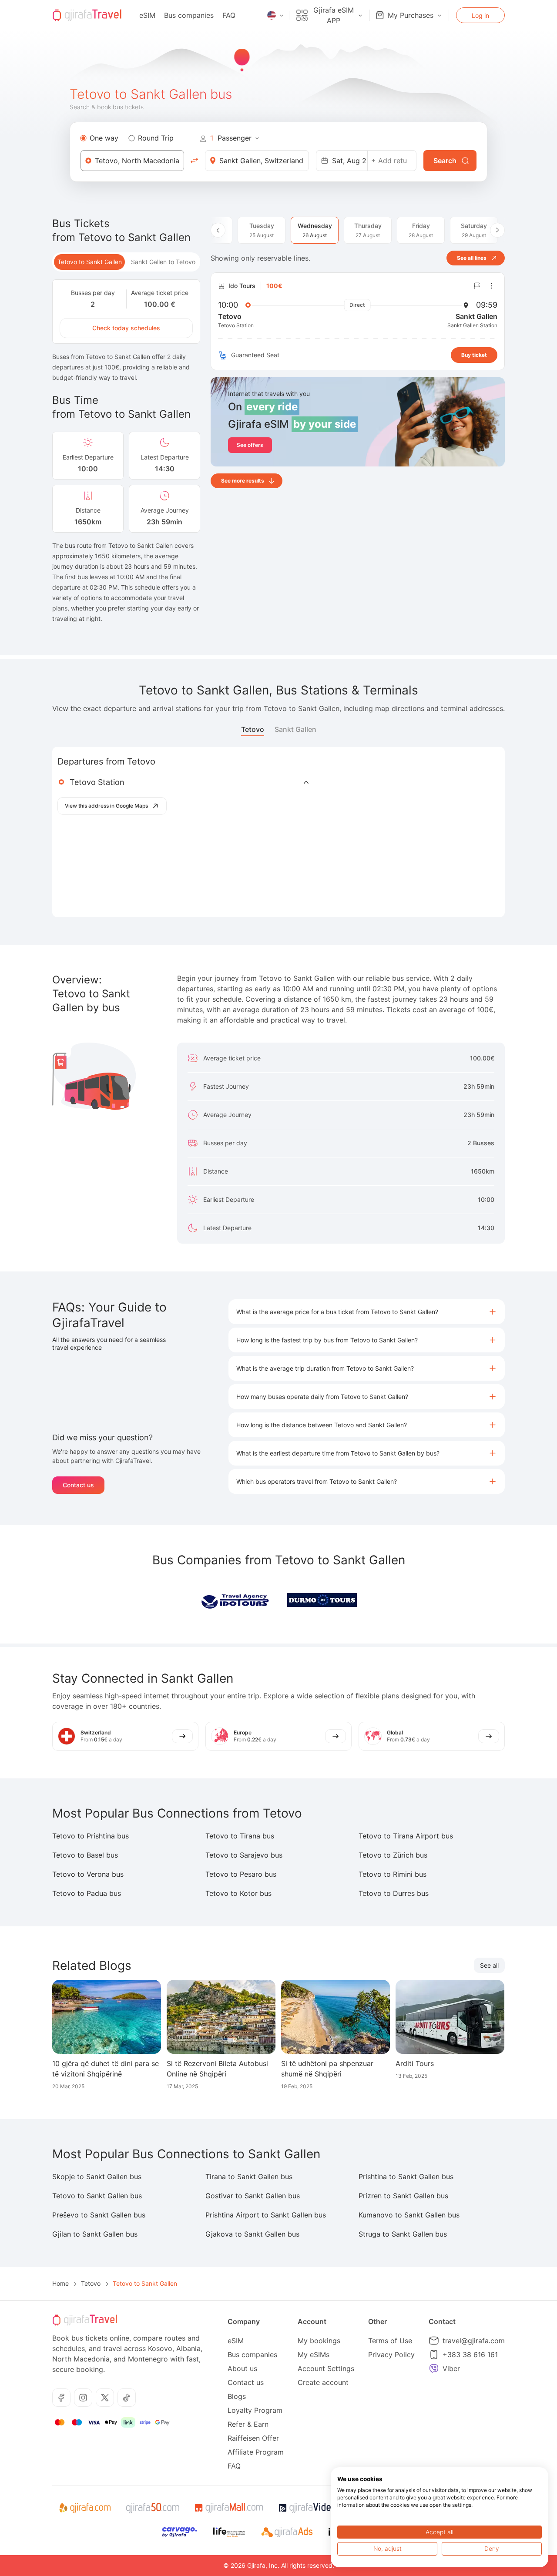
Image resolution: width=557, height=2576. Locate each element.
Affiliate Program (256, 2452)
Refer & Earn (248, 2424)
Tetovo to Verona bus (88, 1874)
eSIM (147, 15)
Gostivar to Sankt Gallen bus (252, 2195)
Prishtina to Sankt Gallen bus (406, 2176)
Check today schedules (126, 328)
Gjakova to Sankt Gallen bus (252, 2234)
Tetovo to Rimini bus (392, 1874)
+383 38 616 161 (470, 2354)
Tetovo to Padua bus (86, 1893)
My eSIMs (313, 2354)
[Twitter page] (105, 2397)
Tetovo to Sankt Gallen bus (97, 2195)
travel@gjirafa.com (474, 2340)
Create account (323, 2382)
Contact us (78, 1485)
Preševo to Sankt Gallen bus (98, 2214)
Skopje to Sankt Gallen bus (96, 2176)
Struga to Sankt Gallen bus (403, 2234)
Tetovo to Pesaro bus (240, 1874)
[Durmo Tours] (322, 1600)
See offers (250, 445)
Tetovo (252, 729)
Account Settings (326, 2368)
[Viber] (434, 2368)
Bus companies (189, 15)
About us (242, 2368)
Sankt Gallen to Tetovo (163, 261)
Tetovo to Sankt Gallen (89, 261)
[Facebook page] (61, 2397)
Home (60, 2283)
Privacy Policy (391, 2354)
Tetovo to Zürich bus (393, 1855)
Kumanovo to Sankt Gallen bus (409, 2214)
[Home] (87, 15)
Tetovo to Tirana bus (239, 1835)
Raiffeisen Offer (253, 2438)
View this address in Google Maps (106, 805)
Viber (451, 2368)
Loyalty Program (255, 2410)
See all (489, 1965)
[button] (366, 1311)
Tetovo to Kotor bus (238, 1893)
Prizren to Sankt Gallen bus (403, 2195)
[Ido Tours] (235, 1600)
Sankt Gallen (295, 729)
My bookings (319, 2340)
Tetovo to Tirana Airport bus (406, 1835)
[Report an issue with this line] (476, 285)
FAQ (228, 15)
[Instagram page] (83, 2397)
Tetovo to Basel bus (85, 1855)
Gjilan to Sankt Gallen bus (95, 2234)
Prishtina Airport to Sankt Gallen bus (265, 2214)
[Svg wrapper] (84, 2508)
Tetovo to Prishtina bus (90, 1835)
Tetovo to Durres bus (394, 1893)
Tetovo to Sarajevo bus (243, 1855)
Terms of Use (390, 2340)
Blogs (237, 2396)
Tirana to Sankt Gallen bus (248, 2176)
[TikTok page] (126, 2397)
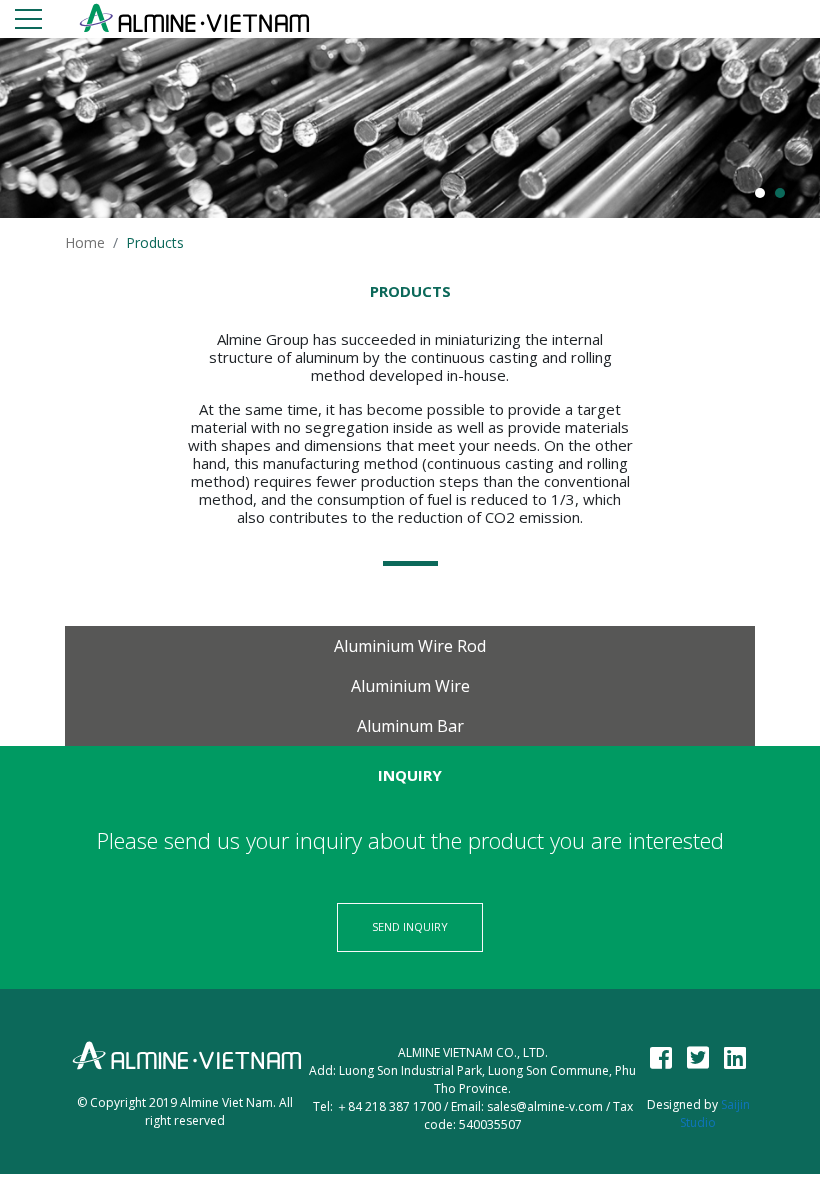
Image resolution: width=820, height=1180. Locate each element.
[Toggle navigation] (28, 22)
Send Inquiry (410, 926)
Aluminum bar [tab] (410, 726)
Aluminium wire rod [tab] (410, 646)
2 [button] (780, 193)
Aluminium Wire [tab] (410, 686)
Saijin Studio (715, 1113)
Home (85, 242)
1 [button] (760, 193)
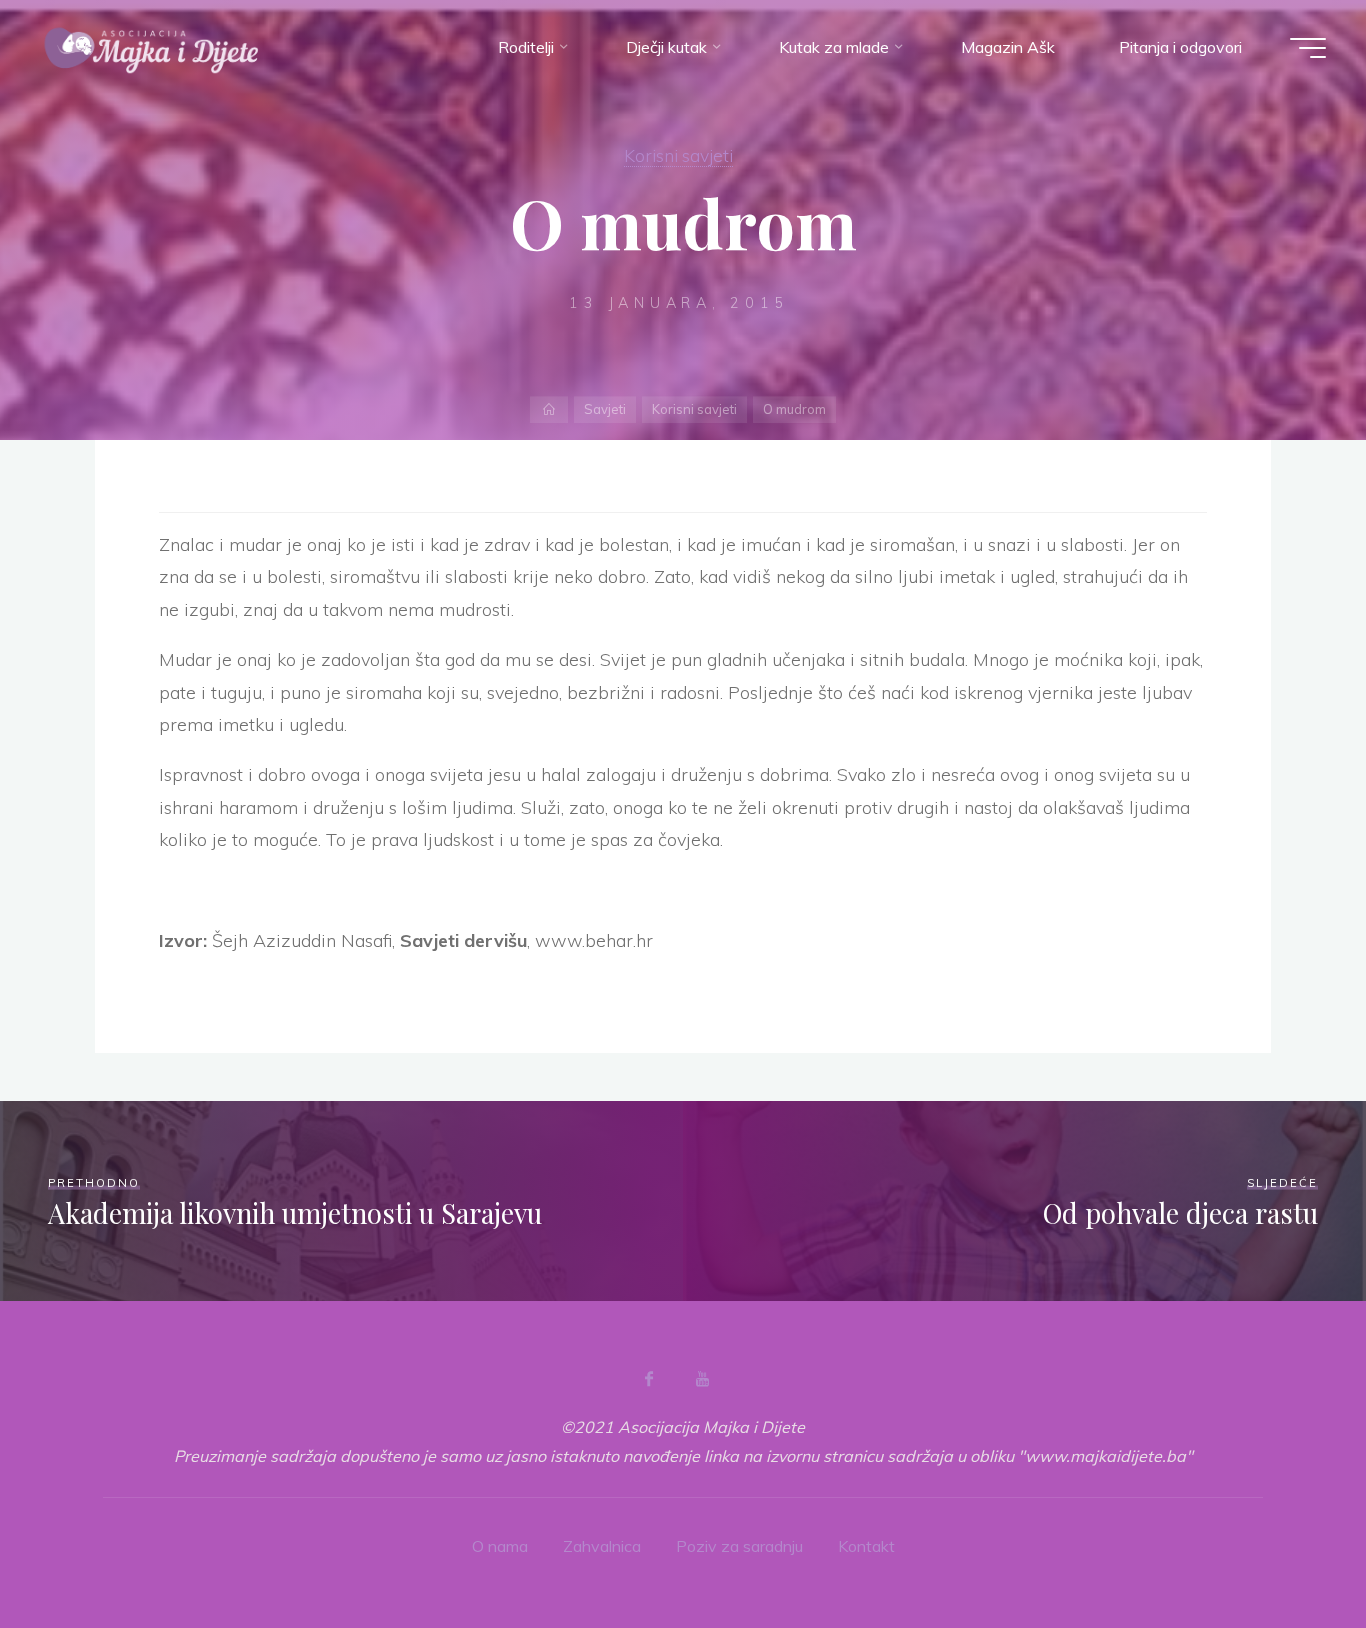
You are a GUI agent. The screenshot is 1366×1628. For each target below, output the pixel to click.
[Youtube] (702, 1379)
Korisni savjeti (678, 155)
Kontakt (866, 1546)
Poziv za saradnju (739, 1546)
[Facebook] (649, 1379)
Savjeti (605, 409)
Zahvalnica (602, 1546)
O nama (500, 1546)
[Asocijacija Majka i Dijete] (152, 47)
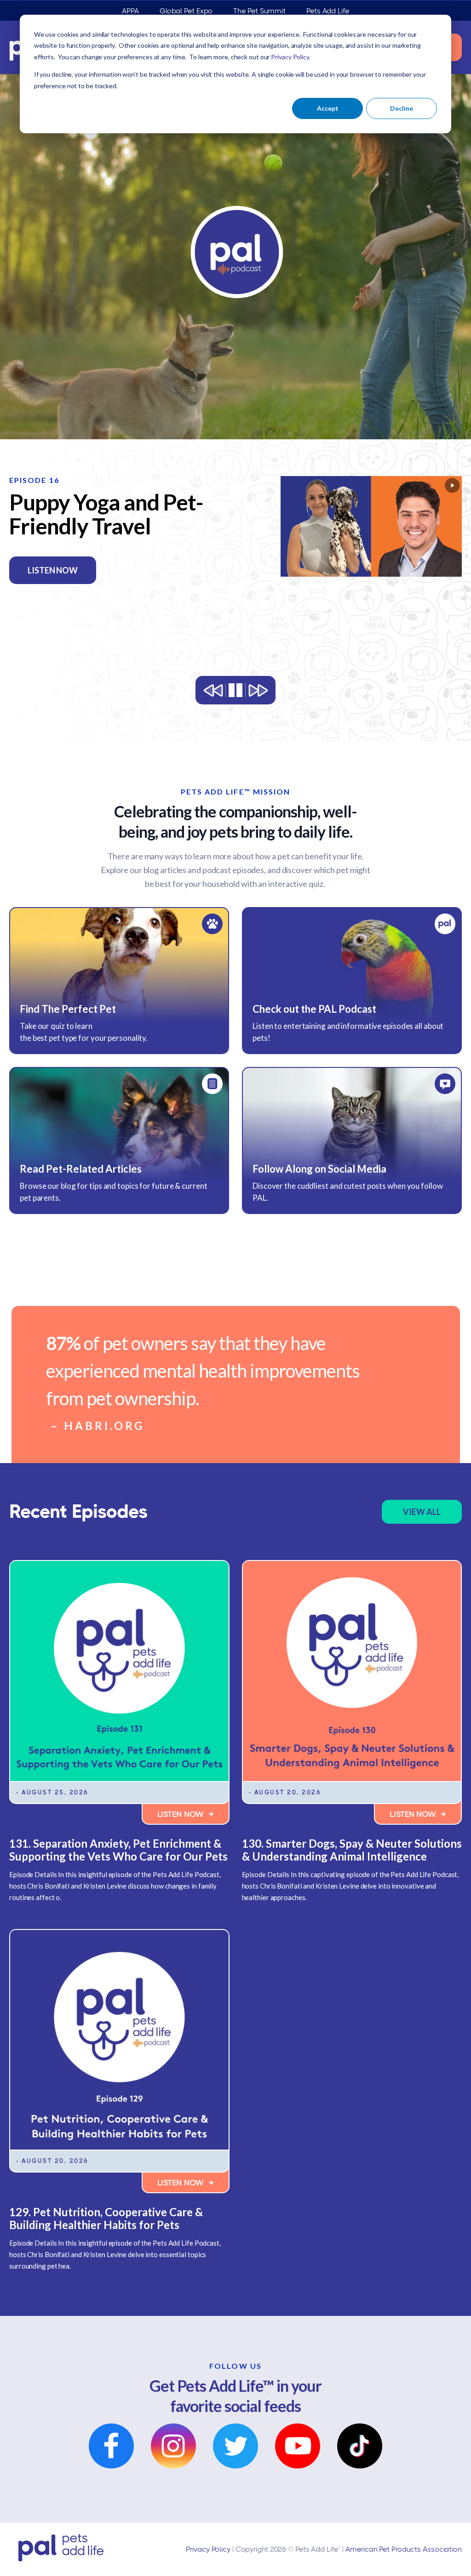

=======

Here the job is to print all the data exactly, skipping any image.

Image resolution: width=557, height=2576. Locate each element.
Affiliate Program (256, 2452)
Refer & Earn (248, 2424)
Tetovo to Verona bus (88, 1874)
eSIM (147, 15)
Gostivar to Sankt Gallen bus (252, 2195)
Prishtina to Sankt Gallen bus (406, 2176)
Check today schedules (126, 328)
Gjakova to Sankt Gallen bus (252, 2234)
Tetovo to Rimini bus (392, 1874)
+383 38 616 161 (470, 2354)
Tetovo to Padua bus (86, 1893)
My eSIMs (313, 2354)
[Twitter page] (105, 2397)
Tetovo to Sankt Gallen bus (97, 2195)
travel@gjirafa.com (474, 2340)
Create account (323, 2382)
Contact us (78, 1485)
Preševo to Sankt Gallen bus (98, 2214)
Skopje to Sankt Gallen bus (96, 2176)
Struga to Sankt Gallen bus (403, 2234)
Tetovo to Pesaro bus (240, 1874)
[Durmo Tours] (322, 1600)
See offers (250, 445)
Tetovo (252, 729)
Account Settings (326, 2368)
[Viber] (434, 2368)
Bus companies (189, 15)
About us (242, 2368)
Sankt Gallen to Tetovo (163, 261)
Tetovo to Sankt Gallen (89, 261)
[Facebook page] (61, 2397)
Home (60, 2283)
Privacy Policy (391, 2354)
Tetovo to Zürich bus (393, 1855)
Kumanovo to Sankt Gallen bus (409, 2214)
[Home] (87, 15)
Tetovo to Tirana bus (239, 1835)
Raiffeisen Offer (253, 2438)
View this address in Google Maps (106, 805)
Viber (451, 2368)
Loyalty Program (255, 2410)
See all (489, 1965)
[button] (366, 1311)
Tetovo to Kotor bus (238, 1893)
Prizren to Sankt Gallen bus (403, 2195)
[Ido Tours] (235, 1600)
Sankt Gallen (295, 729)
My bookings (319, 2340)
Tetovo to Tirana Airport bus (406, 1835)
[Report an issue with this line] (476, 285)
FAQ (228, 15)
[Instagram page] (83, 2397)
Tetovo to Basel bus (85, 1855)
Gjilan to Sankt Gallen bus (95, 2234)
Prishtina Airport to Sankt Gallen bus (265, 2214)
[Svg wrapper] (84, 2508)
Tetovo to Prishtina bus (90, 1835)
Tetovo to Durres bus (394, 1893)
Tetovo to Sarajevo bus (243, 1855)
Terms of Use (390, 2340)
Blogs (237, 2396)
Tirana to Sankt Gallen bus (248, 2176)
[TikTok page] (126, 2397)
Image resolution: width=820, height=1180. Locate each element.
[Toggle navigation] (28, 22)
Send Inquiry (410, 926)
Aluminum bar [tab] (410, 726)
Aluminium wire rod [tab] (410, 646)
2 [button] (780, 193)
Aluminium Wire [tab] (410, 686)
Saijin Studio (715, 1113)
Home (85, 242)
1 [button] (760, 193)
You are a GUI agent. The screenshot is 1366×1628. For each target below, output the pixel to click.
[Youtube] (702, 1379)
Korisni savjeti (678, 155)
Kontakt (866, 1546)
Poziv za saradnju (739, 1546)
[Facebook] (649, 1379)
Savjeti (605, 409)
Zahvalnica (602, 1546)
O nama (500, 1546)
[Asocijacija Majka i Dijete] (152, 47)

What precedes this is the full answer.